Martin (1992: 450-1):
Where the tonic falls on the final salient syllable in a tone group, the domain of the structural function New is indeterminate; in principle it extend may [sic] leftwards from the tonic syllable until the initial salient syllable of the tone group is reached.  Where a tonic falls on other than the final salient syllable of the tone group, then all information following the tonic syllable is Given.  In order to simplify the interpretation of New presented here, only the minimal domain of the New will be considered; this will be taken as the highest ranking clause constituent (usually a ranking group or phrase) the tonic syllable falls on the final salient syllable of.

Blogger Comment:

[1] This is potentially misleading.  'New' is not a 'structural function' of the tone group.  Given (optional) and New (obligatory) are elements of the function structure of the information unit.  An information unit (lexicogrammatical stratum) is realised by a tone group (phonological stratum).
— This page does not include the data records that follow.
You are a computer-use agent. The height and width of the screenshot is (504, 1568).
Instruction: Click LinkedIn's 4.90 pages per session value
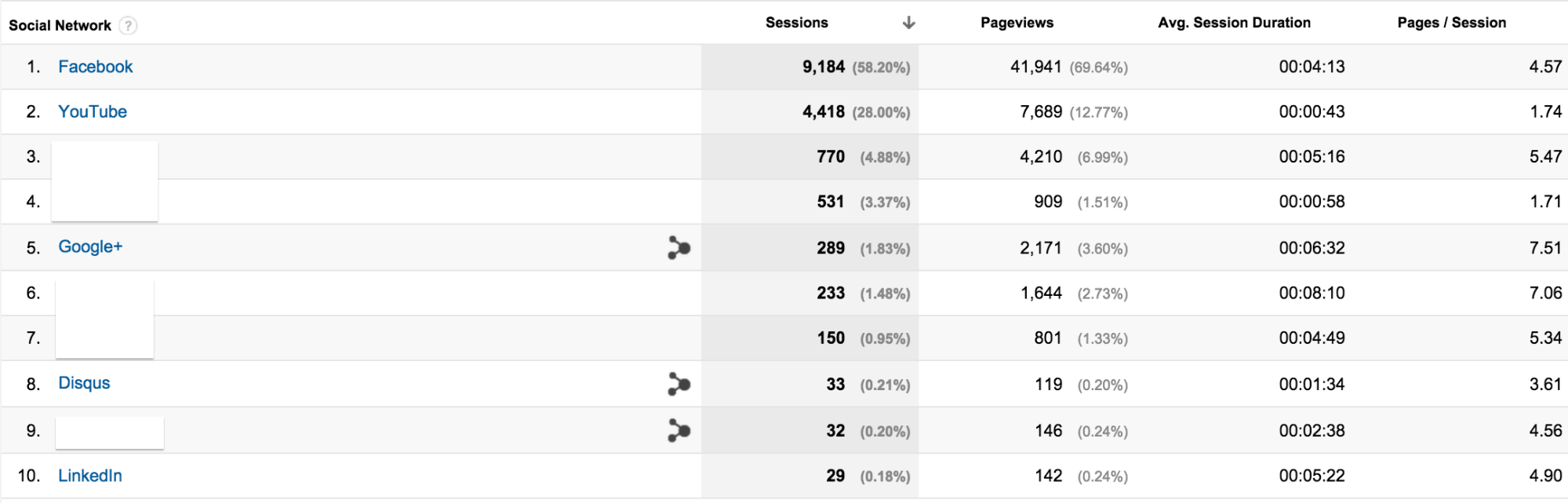[1545, 476]
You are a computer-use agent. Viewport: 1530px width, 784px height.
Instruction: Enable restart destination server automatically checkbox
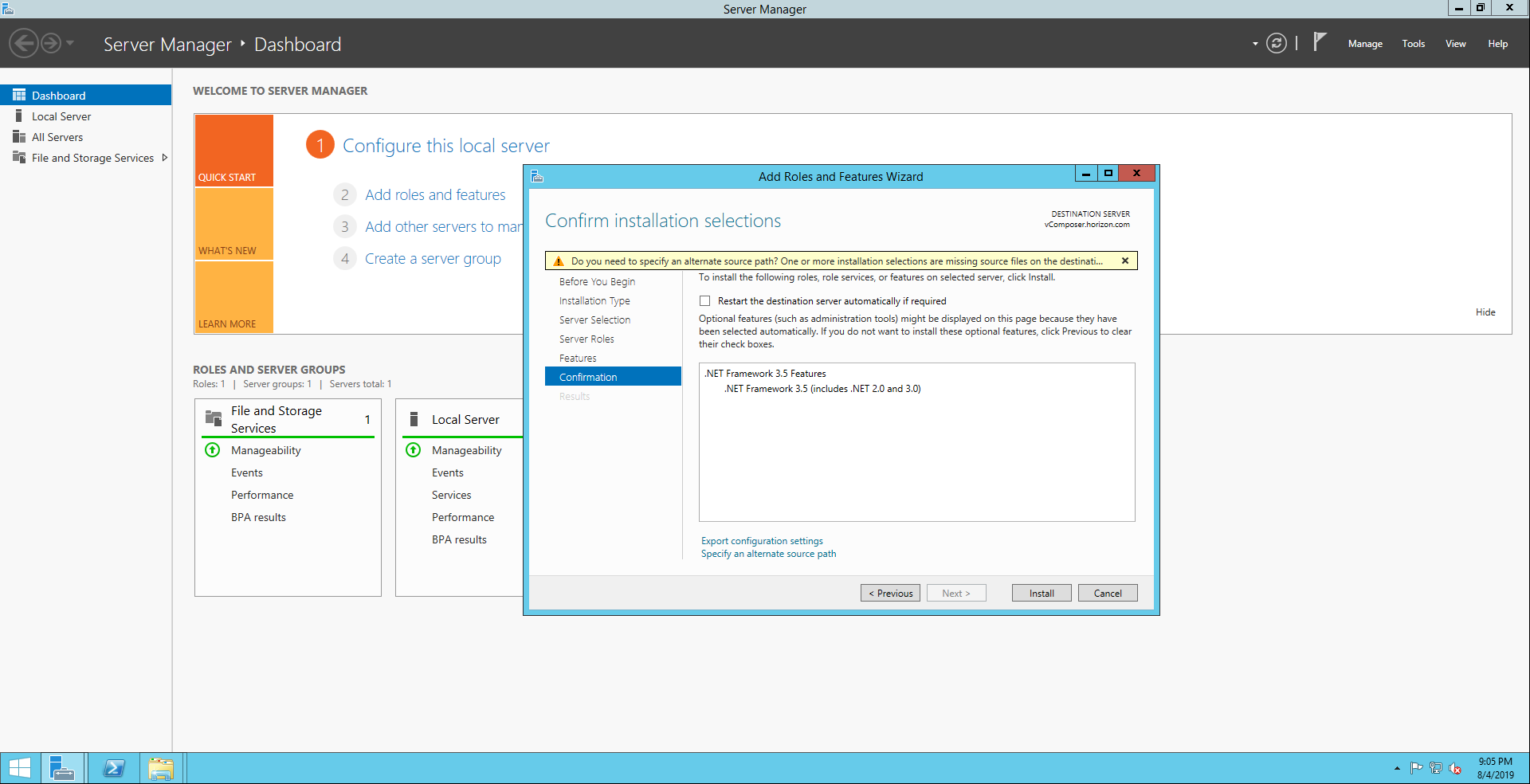(704, 301)
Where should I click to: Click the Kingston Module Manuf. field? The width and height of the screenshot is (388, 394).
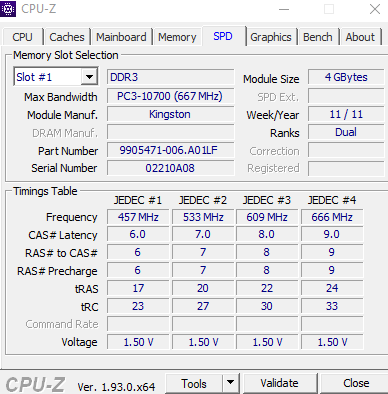click(170, 114)
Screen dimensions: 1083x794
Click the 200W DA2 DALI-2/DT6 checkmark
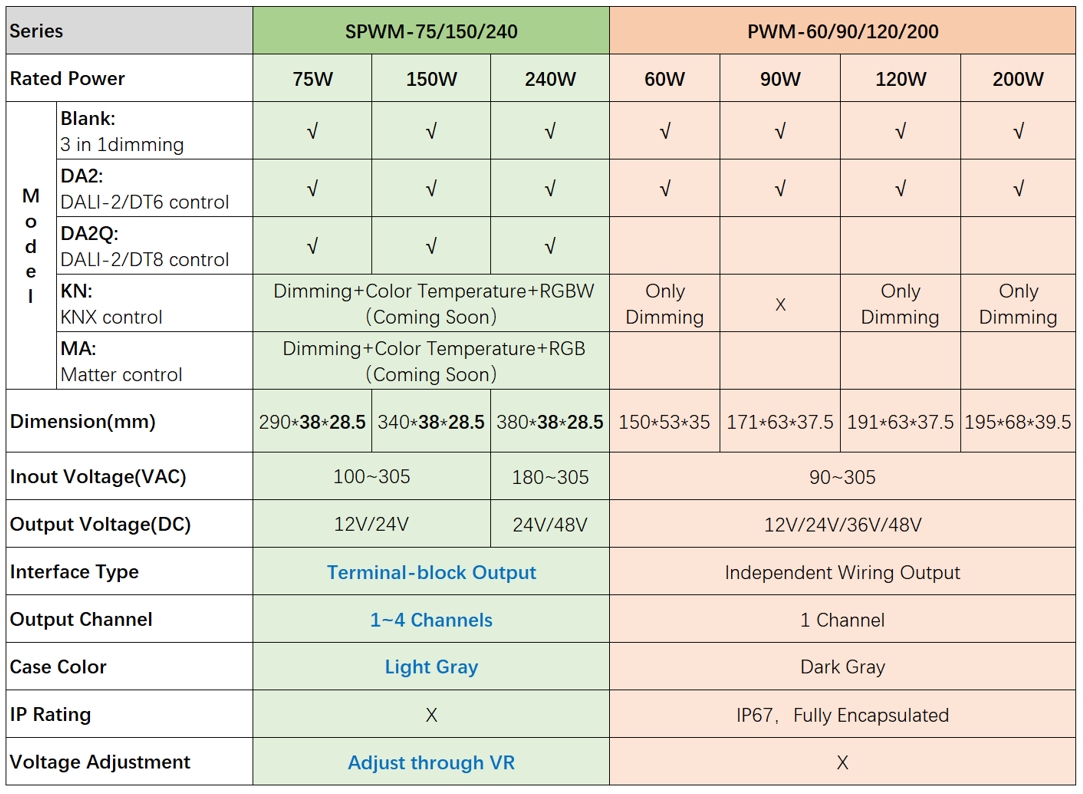[x=1018, y=189]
Halliday & Matthiessen (2014: 116):
Each information unit is realised as a pitch contour, or tone, which may be falling, rising or mixed (falling-rising, rising-falling). This pitch contour extends over the whole tone group. Within the tone group, one foot (and in particular its first syllable) carries the main pitch movement: the main fall, or rise, or the change of direction. This feature is known as tonic prominence, and the element having this prominence is the tonic element (tonic foot, tonic syllable). … The element having this prominence is said to be carrying information focus
The tonic foot defines the culmination of what is New: it marks where the New element ends. In the typical instance, this will be the last functional element of clause structure in the information unit. As this implies, the typical sequence of informational elements is thus Given followed by New. But whereas the end of the New element is marked by tonic prominence, there is nothing to mark where it begins; so there is indeterminacy in the structure. If we take an instance out of context, we can tell that it culminates with the New; but we cannot tell on phonological grounds whether there is a Given element first, or where the boundary between Given and New would be. (This is not always true….)
[2] It is the tonic foot that marks where the New element ends, not the tonic syllable.

[3] To be clear, in SFL theory, this is the focus of New information.